[Entries on where items show up]
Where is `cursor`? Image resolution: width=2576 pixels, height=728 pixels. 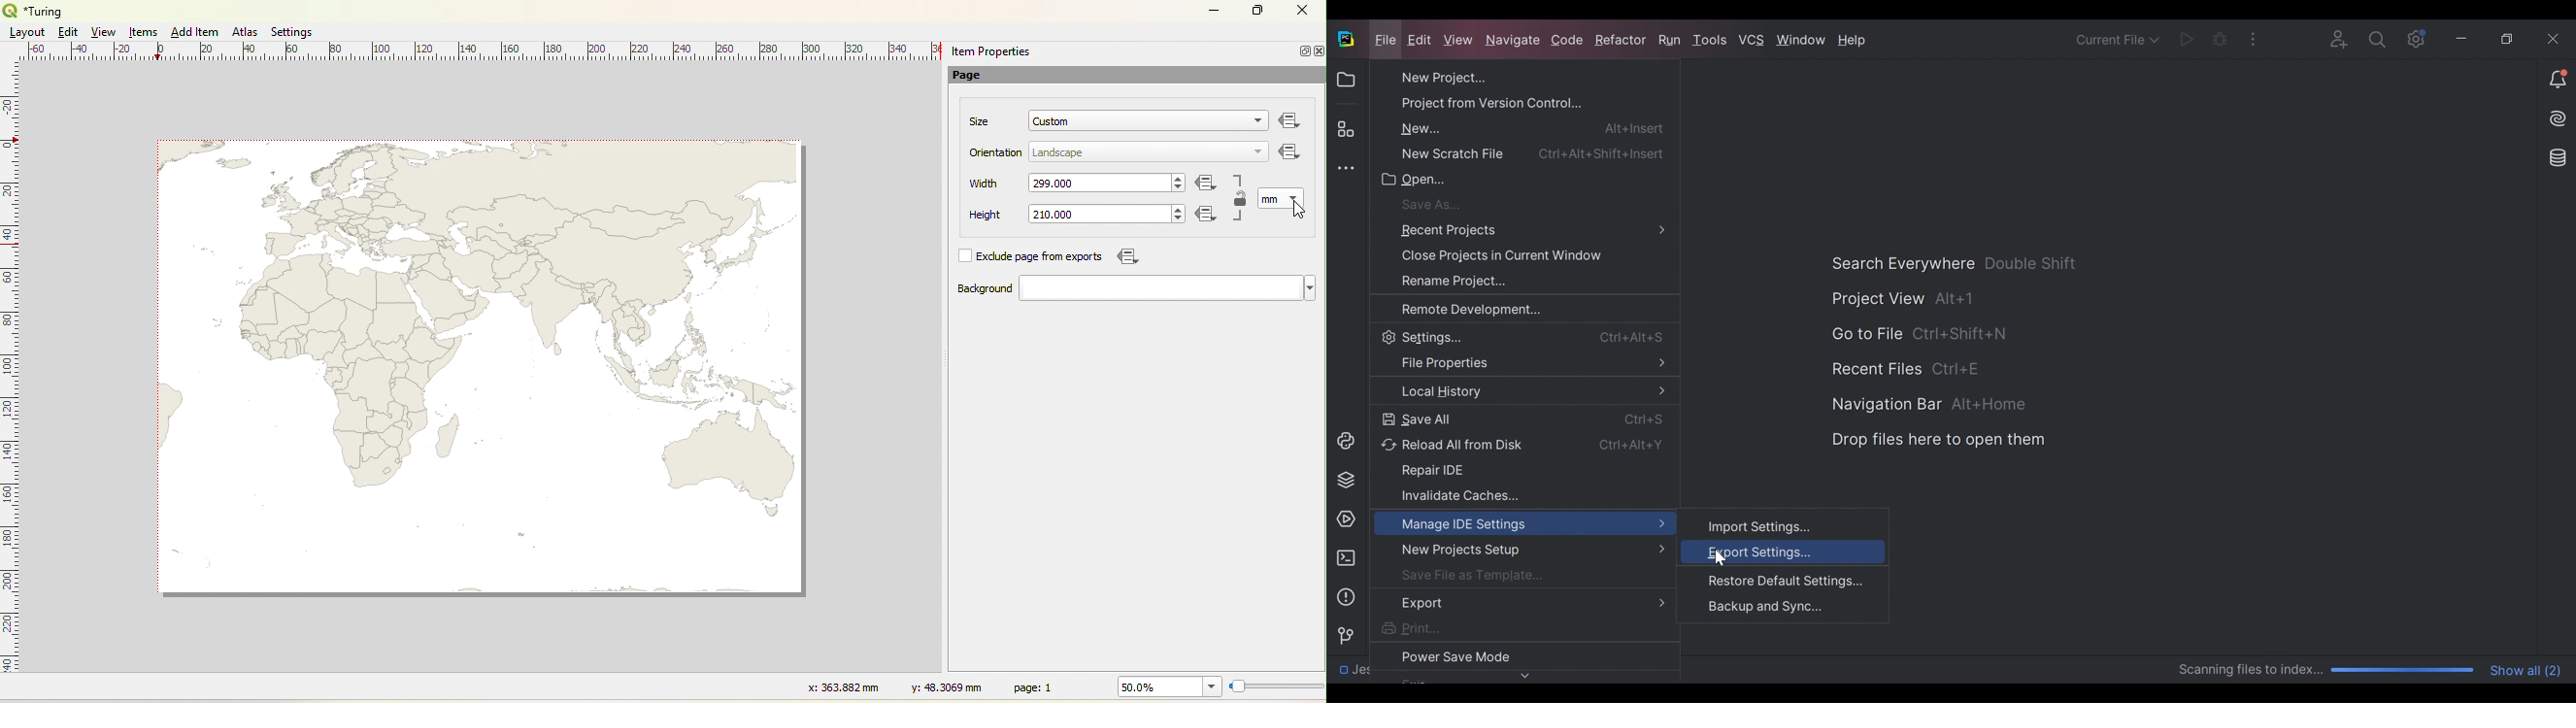
cursor is located at coordinates (1304, 208).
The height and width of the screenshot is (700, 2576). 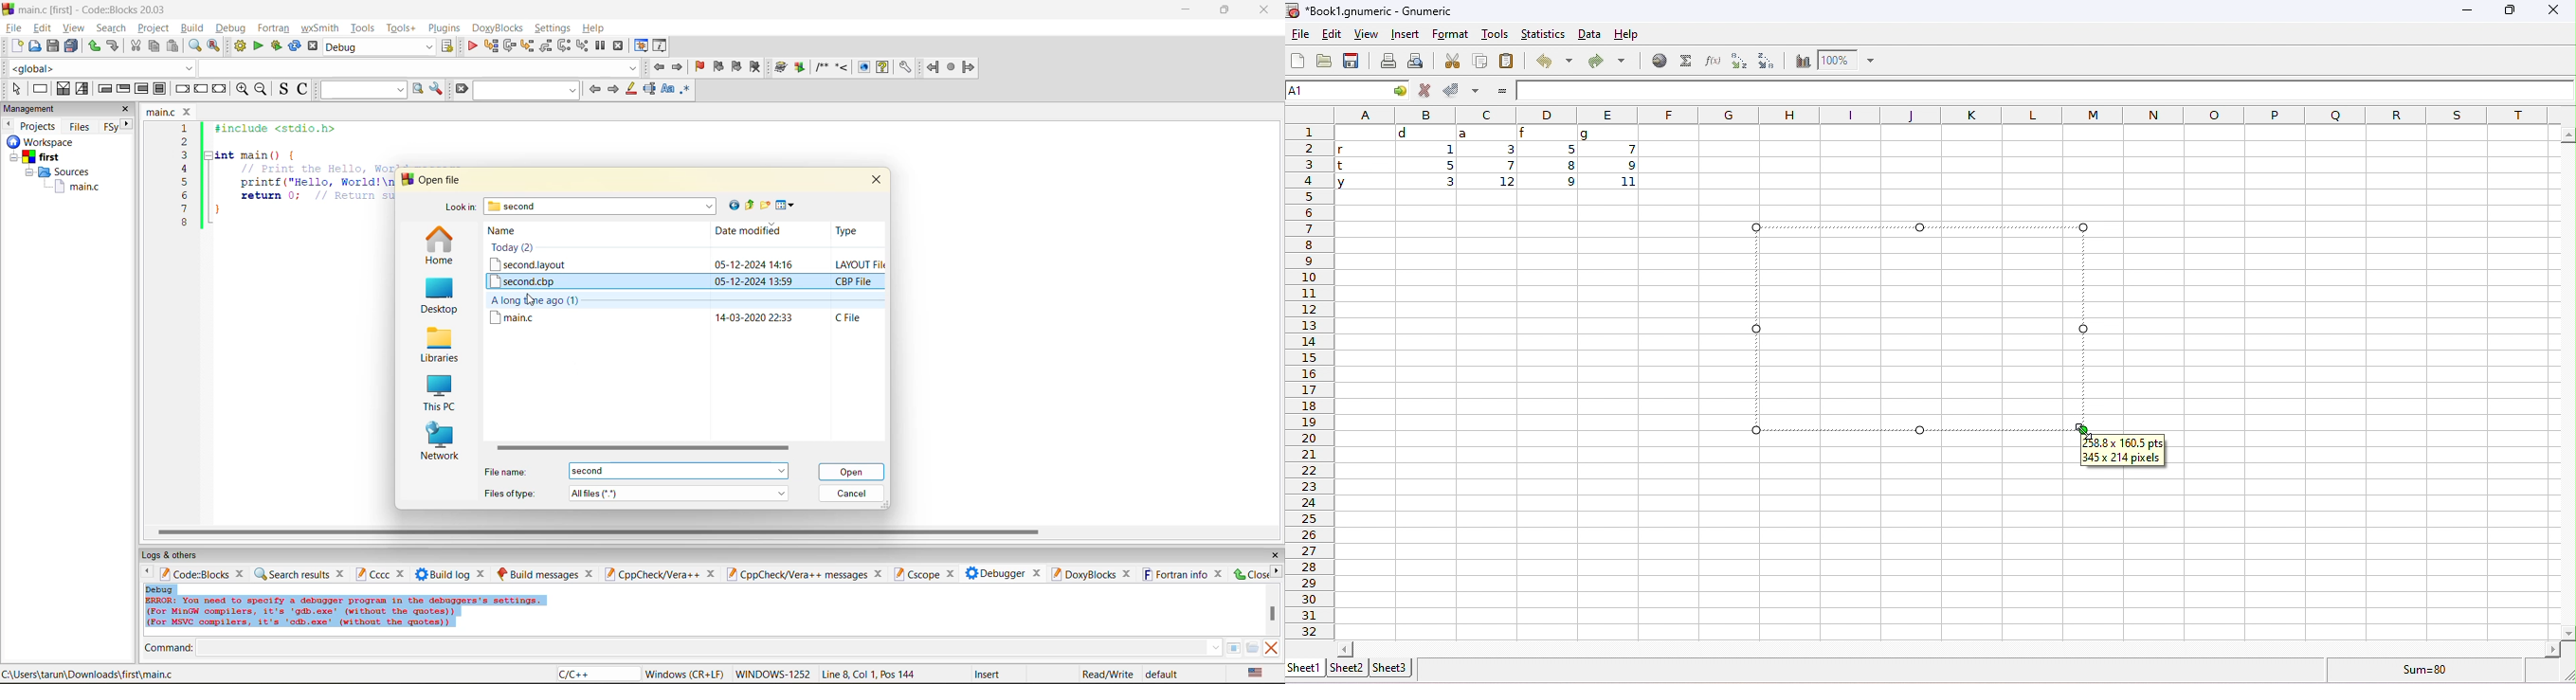 I want to click on Sources, so click(x=61, y=172).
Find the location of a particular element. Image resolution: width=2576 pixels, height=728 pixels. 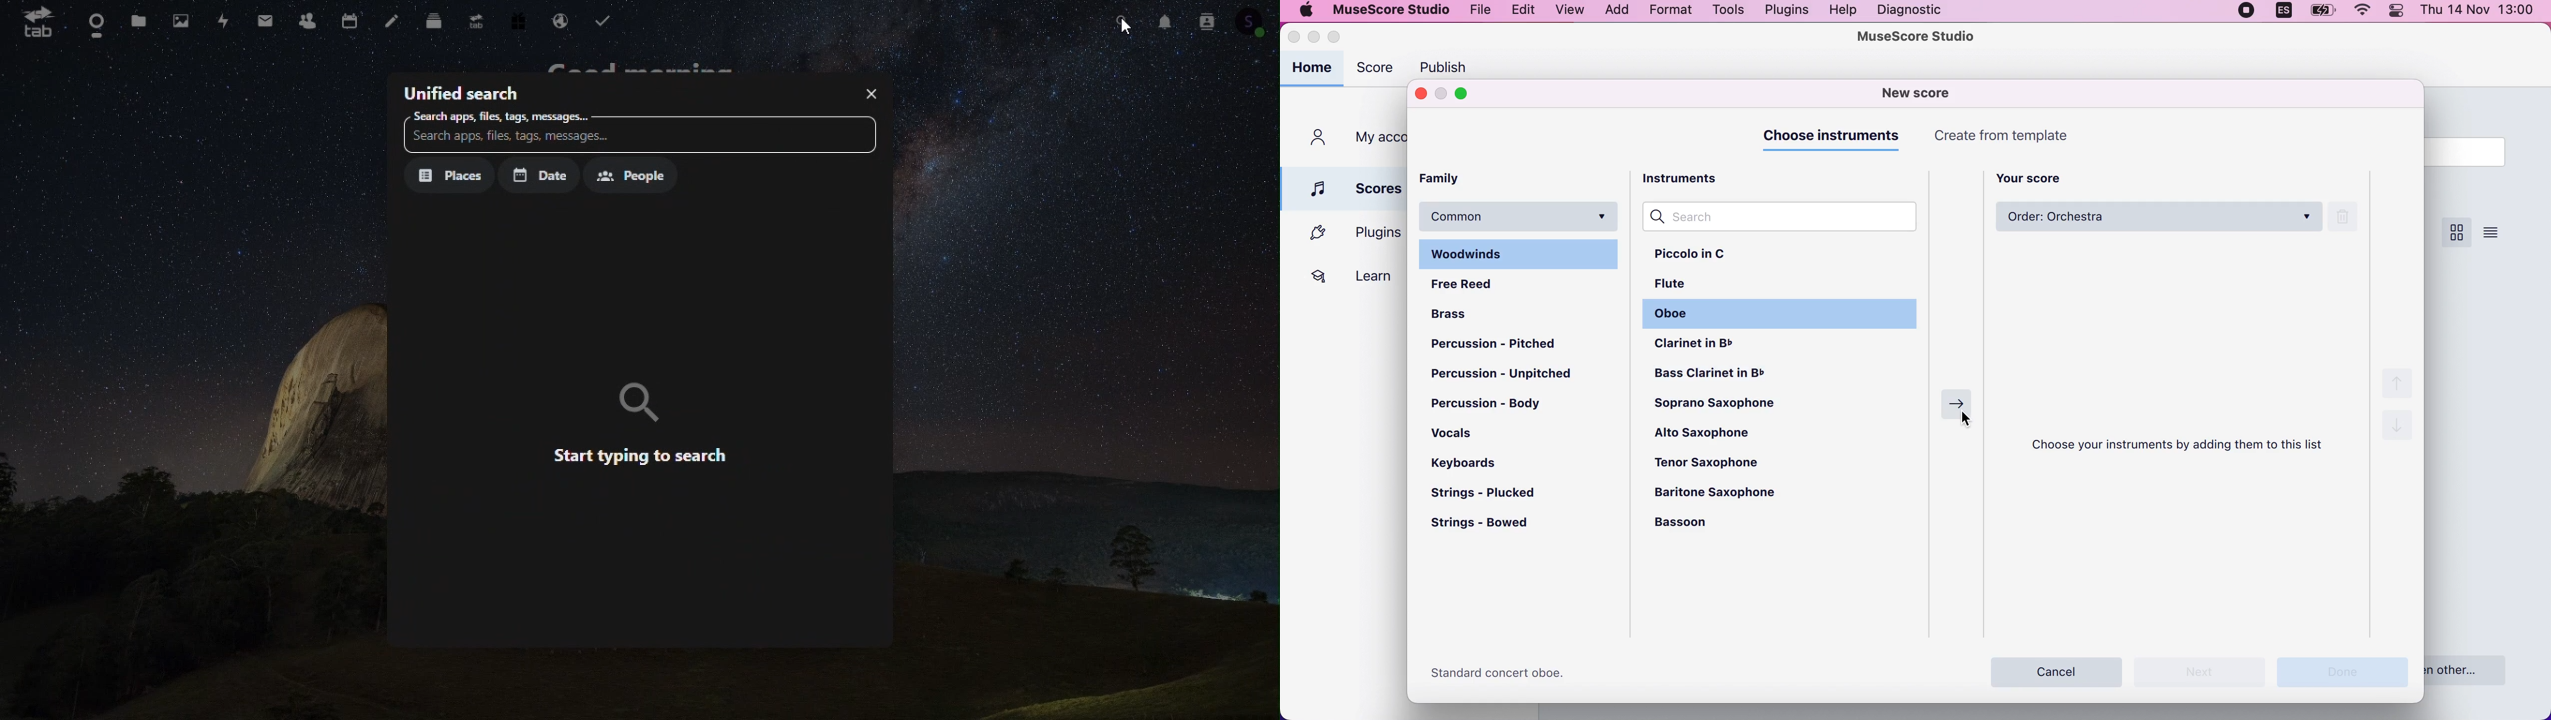

 is located at coordinates (1128, 27).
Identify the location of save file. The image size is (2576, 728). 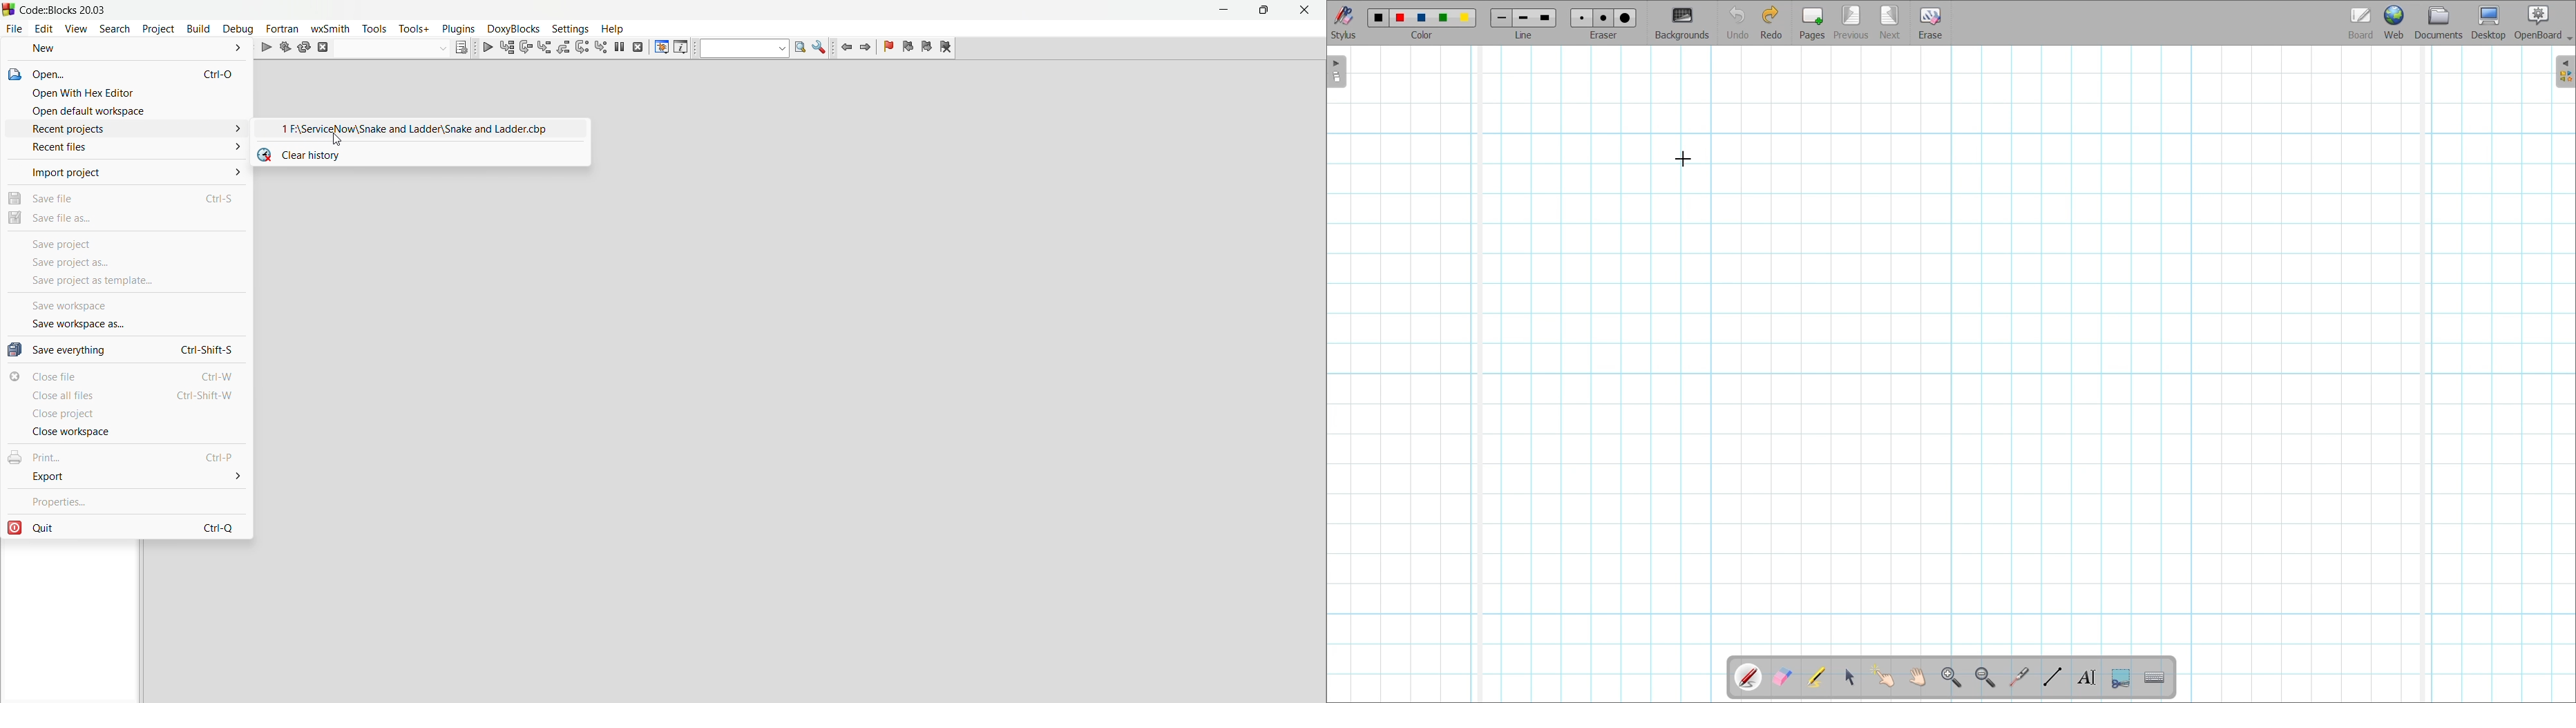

EXERCISE DETAILS
Copy, word for word, the part of the rows that opens with the line containing "Find the location" and runs through the end of the rows, including both ends. Leave the pictures out of your copy.

REPLY TO THE TASK
Find the location of a particular element. Image resolution: width=2576 pixels, height=728 pixels. 

 is located at coordinates (1128, 27).
Identify the location of save file. The image size is (2576, 728). 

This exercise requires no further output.